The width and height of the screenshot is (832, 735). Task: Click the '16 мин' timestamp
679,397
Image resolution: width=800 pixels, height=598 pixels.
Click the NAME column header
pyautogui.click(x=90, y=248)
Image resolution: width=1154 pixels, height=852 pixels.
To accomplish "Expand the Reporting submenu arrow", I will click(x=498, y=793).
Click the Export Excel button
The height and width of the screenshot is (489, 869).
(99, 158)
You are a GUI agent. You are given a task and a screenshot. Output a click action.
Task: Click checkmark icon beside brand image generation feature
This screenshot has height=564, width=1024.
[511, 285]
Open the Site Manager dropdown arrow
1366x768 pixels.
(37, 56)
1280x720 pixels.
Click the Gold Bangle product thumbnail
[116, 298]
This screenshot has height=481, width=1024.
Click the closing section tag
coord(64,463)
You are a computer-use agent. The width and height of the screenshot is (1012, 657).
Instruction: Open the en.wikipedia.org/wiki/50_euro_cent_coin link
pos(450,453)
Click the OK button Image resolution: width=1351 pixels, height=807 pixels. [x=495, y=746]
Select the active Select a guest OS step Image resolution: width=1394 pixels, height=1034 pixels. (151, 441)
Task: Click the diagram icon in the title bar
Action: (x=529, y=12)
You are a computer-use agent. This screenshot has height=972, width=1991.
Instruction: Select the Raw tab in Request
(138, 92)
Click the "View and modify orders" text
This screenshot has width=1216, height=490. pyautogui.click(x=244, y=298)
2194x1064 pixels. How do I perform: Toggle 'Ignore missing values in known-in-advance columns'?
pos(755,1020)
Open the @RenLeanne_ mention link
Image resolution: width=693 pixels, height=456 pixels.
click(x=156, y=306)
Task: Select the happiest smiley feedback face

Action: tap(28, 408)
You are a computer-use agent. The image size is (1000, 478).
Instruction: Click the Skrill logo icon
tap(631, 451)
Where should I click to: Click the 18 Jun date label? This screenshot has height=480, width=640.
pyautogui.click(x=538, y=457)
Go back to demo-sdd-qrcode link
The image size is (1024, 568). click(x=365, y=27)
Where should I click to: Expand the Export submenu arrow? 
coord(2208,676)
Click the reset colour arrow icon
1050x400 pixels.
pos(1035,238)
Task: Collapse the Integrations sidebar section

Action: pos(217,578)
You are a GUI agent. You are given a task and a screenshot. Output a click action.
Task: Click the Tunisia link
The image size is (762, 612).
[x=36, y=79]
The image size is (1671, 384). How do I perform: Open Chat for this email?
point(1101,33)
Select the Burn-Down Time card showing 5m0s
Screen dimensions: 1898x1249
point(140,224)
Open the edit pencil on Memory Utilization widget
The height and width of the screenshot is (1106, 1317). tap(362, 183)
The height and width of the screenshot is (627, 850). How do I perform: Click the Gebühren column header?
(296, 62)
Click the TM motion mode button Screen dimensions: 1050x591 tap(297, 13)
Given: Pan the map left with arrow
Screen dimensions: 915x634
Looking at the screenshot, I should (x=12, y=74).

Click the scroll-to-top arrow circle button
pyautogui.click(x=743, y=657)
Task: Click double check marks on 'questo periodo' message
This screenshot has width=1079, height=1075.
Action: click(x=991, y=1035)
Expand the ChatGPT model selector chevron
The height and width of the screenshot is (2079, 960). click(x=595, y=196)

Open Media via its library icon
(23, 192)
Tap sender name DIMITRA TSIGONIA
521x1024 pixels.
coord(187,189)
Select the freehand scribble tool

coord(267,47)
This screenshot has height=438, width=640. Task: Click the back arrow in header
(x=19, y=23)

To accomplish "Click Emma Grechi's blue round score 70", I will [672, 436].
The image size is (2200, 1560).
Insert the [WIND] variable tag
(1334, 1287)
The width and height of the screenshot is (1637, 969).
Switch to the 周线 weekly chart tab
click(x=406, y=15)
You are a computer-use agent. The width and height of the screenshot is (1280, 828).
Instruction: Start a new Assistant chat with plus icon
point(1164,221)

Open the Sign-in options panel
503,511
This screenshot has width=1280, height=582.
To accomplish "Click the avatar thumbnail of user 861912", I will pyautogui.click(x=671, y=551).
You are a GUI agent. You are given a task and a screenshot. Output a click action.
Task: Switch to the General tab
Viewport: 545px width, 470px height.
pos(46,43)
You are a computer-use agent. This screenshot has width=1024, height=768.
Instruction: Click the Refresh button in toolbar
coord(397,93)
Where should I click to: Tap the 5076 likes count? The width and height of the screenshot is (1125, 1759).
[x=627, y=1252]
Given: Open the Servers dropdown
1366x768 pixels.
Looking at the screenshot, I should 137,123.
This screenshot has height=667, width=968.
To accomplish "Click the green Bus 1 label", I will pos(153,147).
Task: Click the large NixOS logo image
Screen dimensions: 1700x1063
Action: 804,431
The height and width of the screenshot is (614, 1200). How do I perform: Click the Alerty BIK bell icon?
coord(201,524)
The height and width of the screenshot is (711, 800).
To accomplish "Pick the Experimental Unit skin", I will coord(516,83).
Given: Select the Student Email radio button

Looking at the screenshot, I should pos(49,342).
◆ ◆ ◆ ◆ ◆ ◆ ◆
A verbatim transcription is needed of the lines above, starting at the line with "Insert the [WIND] variable tag" and ending at the line with "Given: Open the Servers dropdown", both included, and of nothing else.

> _Answer box_
Insert the [WIND] variable tag
(1334, 1287)
The width and height of the screenshot is (1637, 969).
Switch to the 周线 weekly chart tab
click(x=406, y=15)
You are a computer-use agent. The width and height of the screenshot is (1280, 828).
Instruction: Start a new Assistant chat with plus icon
point(1164,221)

Open the Sign-in options panel
503,511
This screenshot has width=1280, height=582.
To accomplish "Click the avatar thumbnail of user 861912", I will pyautogui.click(x=671, y=551).
You are a GUI agent. You are given a task and a screenshot. Output a click action.
Task: Switch to the General tab
Viewport: 545px width, 470px height.
pos(46,43)
You are a computer-use agent. This screenshot has width=1024, height=768.
Instruction: Click the Refresh button in toolbar
coord(397,93)
Where should I click to: Tap the 5076 likes count? The width and height of the screenshot is (1125, 1759).
[x=627, y=1252]
Given: Open the Servers dropdown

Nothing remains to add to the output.